Is that what a "mesh" network is? A main router and an access point? My two Netgear Nighthawks are configured in that manner. What would I gain?

Rich


----------



## lparsons21 (Mar 4, 2006)

Rich said:


> Is that what a "mesh" network is? A main router and an access point? My two Netgear Nighthawks are configured in that manner. What would I gain?
> 
> Rich


Depends on the mesh system and how you connect them. Some have a dedicated WiFi backhaul to talk between units, some use wired Ethernet for the backhaul and a few less expensive ones don't do it either way, essentially making the cheap ones just like a router and access point.


----------



## Rich (Feb 22, 2007)

lparsons21 said:


> Depends on the mesh system and how you connect them. Some have a dedicated WiFi backhaul to talk between units, some use wired Ethernet for the backhaul and a few less expensive ones don't do it either way, essentially making the cheap ones just like a router and access point.


So, a more expensive mesh system would be the best choice?
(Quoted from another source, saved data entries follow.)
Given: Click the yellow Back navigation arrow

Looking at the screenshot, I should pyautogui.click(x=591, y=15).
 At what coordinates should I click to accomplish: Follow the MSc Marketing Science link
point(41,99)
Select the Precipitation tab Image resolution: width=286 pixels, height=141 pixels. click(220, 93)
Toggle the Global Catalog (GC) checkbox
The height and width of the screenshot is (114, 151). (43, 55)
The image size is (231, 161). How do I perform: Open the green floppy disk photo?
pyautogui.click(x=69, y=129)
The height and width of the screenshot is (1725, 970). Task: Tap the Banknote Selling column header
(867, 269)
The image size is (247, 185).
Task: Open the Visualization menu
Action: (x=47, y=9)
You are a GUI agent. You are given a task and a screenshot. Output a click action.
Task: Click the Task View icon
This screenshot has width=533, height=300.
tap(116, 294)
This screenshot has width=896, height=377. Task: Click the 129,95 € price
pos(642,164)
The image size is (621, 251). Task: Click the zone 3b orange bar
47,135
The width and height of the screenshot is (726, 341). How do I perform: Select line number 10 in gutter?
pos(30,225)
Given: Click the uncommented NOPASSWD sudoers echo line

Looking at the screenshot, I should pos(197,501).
I don't know what I'm doing when it comes to this kind of thing. I fumbled my way thru hooking up the two Nighthawks and got them working properly. Somehow.

Rich


----------



## lparsons21 (Mar 4, 2006)

Rich said:


> So, a more expensive mesh system would be the best choice? I don't know what I'm doing when it comes to this kind of thing. I fumbled my way thru hooking up the two Nighthawks and got them working properly. Somehow.
> 
> Rich


Unfortunately it isn't quite that easy. You have to read the specs a bit.


----------



## inkahauts (Nov 13, 2006)

Rich said:


> So, a more expensive mesh system would be the best choice? I don't know what I'm doing when it comes to this kind of thing. I fumbled my way thru hooking up the two Nighthawks and got them working properly. Somehow.
> 
> Rich


Do you have Ethernet cables run anywhere in your home? I'll explain what I have latter if I can remember to, but I recently did some adjusting and I'm much happier with the results so far over just access points and simple range extenders to extend the WiFi range.... if I forget, pm me...


----------



## grover517 (Sep 29, 2007)

inkahauts said:


> Do you have Ethernet cables run anywhere in your home? I'll explain what I have latter if I can remember to, but I recently did some adjusting and I'm much happier with the results so far over just access points and simple range extenders to extend the WiFi range.... if I forget, pm me...
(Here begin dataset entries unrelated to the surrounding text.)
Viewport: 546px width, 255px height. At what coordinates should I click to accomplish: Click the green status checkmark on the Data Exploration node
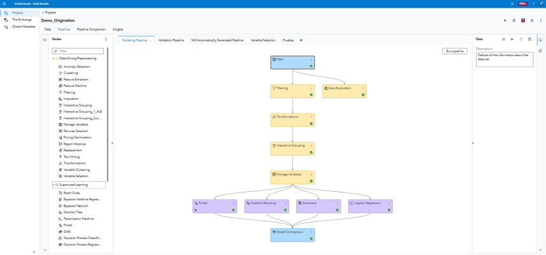point(363,95)
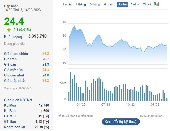Click the large 24.4 current price

(14, 21)
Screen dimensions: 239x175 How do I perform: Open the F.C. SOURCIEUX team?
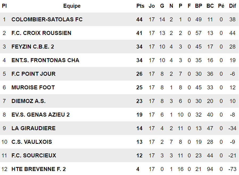point(34,156)
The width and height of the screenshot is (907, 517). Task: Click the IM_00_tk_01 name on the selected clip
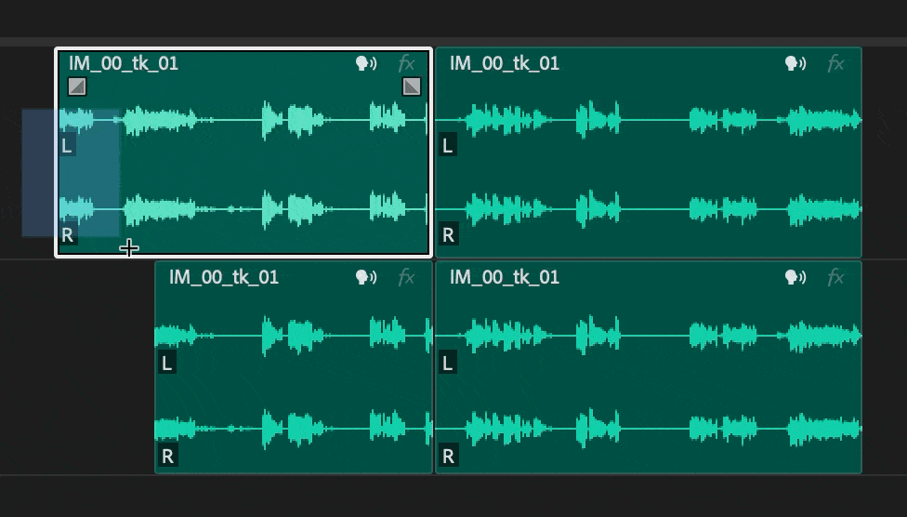(124, 63)
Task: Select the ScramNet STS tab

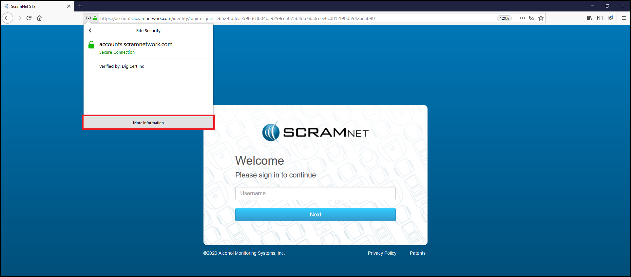Action: (33, 6)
I also are much happier with the Mesh setup I have, even when not using an Ethernet back haul vs. using two routers and/or network extenders. From much better signal coverage overall to just having the wife like the aesthetics of the nodes vs. the ugly boxes with all those antennas, it was worth it for me to make the switch.


----------



## Rich (Feb 22, 2007)

inkahauts said:


> Do you have Ethernet cables run anywhere in your home? I'll explain what I have latter if I can remember to, but I recently did some adjusting and I'm much happier with the results so far over just access points and simple range extenders to extend the WiFi range.... if I forget, pm me...


Yes, Ethernet connections in each room. None of our laptops are hardwired. Everything else that matters is hardwired. What did you find out? I've never been impressed with range extenders but I don't know all that much about Wifi.

Rich


----------



## inkahauts (Nov 13, 2006)

I have a linksys EA9300 router, and have a linksys RE9000 in another room and a RE7000 out in the garage. All three are hardwired to Ethernet. (Actually used coax and DIRECTV decas to get the hardwire to the workshop,works very well)
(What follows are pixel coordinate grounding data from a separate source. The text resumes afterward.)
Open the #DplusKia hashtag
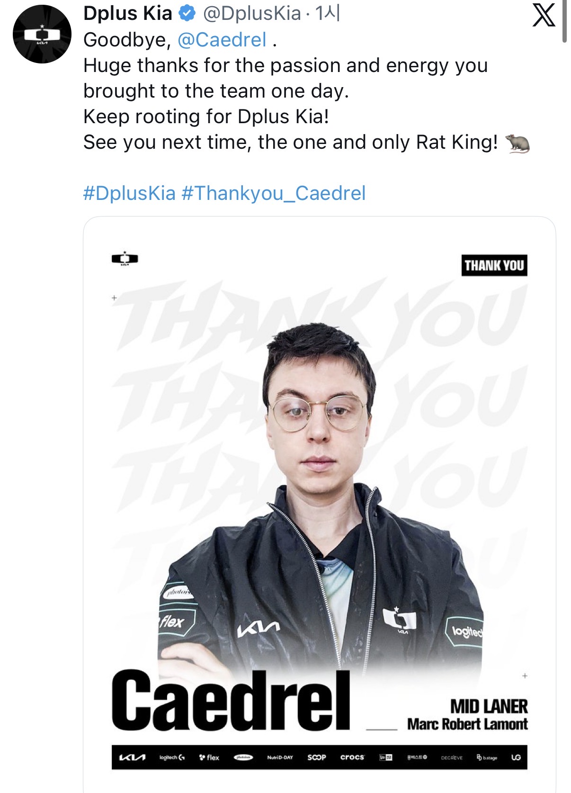Screen dimensions: 571x793 (129, 193)
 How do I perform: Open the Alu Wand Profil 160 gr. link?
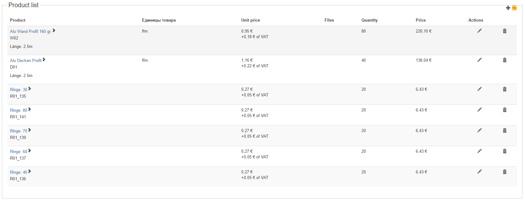coord(30,31)
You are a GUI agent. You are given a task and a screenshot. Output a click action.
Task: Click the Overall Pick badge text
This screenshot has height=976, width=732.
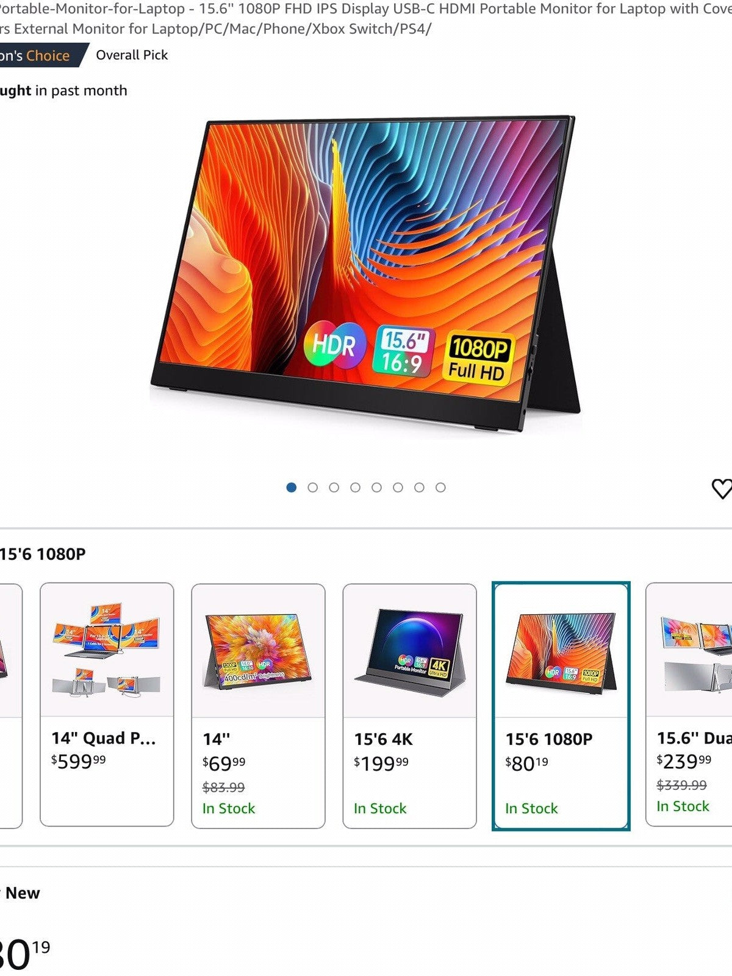pos(132,55)
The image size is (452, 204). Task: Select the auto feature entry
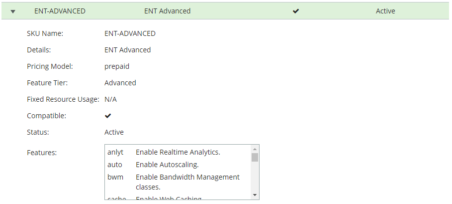pos(114,165)
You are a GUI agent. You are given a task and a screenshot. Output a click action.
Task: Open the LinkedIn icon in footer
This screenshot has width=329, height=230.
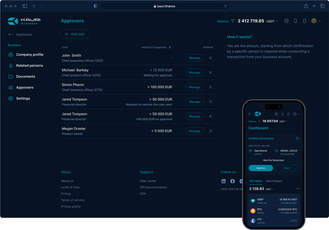pyautogui.click(x=223, y=181)
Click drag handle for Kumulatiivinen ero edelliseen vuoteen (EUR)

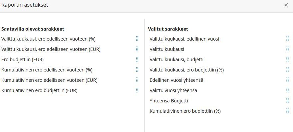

There is a feature called seamless roaming which basically is mesh and will in conjunction with your wireless devices that support seamless roaming move the phones etc from one wireless source to another on their own. It's been working great for me overall.

Seamless Roaming

Here's a few things I found along the way though.

All three devices are hardwired with Ethernet. No wireless backhaul and I think that gives me much better performance.

My router does band steering between the two 5ghz but not between the 2.4 to one of the 5 or back. So when setting up the re9000 I made sure to leave band steering off, because it would band steer between 2.4 and 5g. Weird I know, but I think there was a timing issue of release of products...

You must find in settings on the extenders the option for seamless routing and turn it on.

SSID and passwords need to be the same on the router and the two access points.

I did however make sure and use two different SSID, one for the 5 bands and one for the 2.4 bands. Biggest reason for this is some smart home stuff I have only connects to 2.4 and that was causing me issues when sometimes things would try and change to a 5 band and then stop responding. I have also found myself reserving it address for quite a few things especially and mainly smart home stuff, as they tend to be finicky about finding their way back without a reboot a second time if the power goes out and comes back, things of that nature. Super easy to reserve it address on this router, and has seemed to solve most those issues.

I used to use two different routers and didn't have the seamless routing, and it was annoying. But the router is so expensive I preferred to try and find a path to a mesh like system without changing out the main router, and I think I have succeeded.

I too hardwire as much as possible. I think that helps as well. And the RE9000 has a Ethernet switch built into it as well which is really nice.

These range extenders actually get setup as access points to make this work too as I recall since they are not using the WiFi for backhaul when connected via Ethernet.

And the re9000 is definitely not an inexpensive range extender. I can't tell the difference between it and my main router speed wise.


----------



## billsharpe (Jan 25, 2007)

I put a cheap TP-Link range extender in my dining room. It does provide a much better signal when watching TV via my Fire TV stick on my living room TV. It doesn't help at all for my second-floor desktop computer but I don't really need it for that machine.


----------



## Getteau (Dec 20, 2007)

I have a mesh setup with an ASUS 88U as my primary device and an ASUS Blue Cave as the secondary. The blue cave is hard-wired to the 88u. Before I got the blue cave, I had an old D-Link access point connected to the ASUS and used the same SSID on both to create a fake mesh setup in my house. When it worked, it worked pretty well. The main downside to that approach is that my wireless devices wouldn't auto-switch between the two access points and you could get stuck on a device that was basically out of range. With the ASUS mesh setup, you define the signal level at which your devices should switch. So now when we walk from one side of the house to the other, our phones auto-switch between the access points.


----------



## Mark Holtz (Mar 23, 2002)

My fingers are crossed for a sale on a second Amplifi HD Mesh router and utilizing it as a Wired Backhaul. While I would like to get a Amplifi Alien system, my wallet is saying "nope!"


----------



## P Smith (Jul 25, 2002)

poor wallet !


----------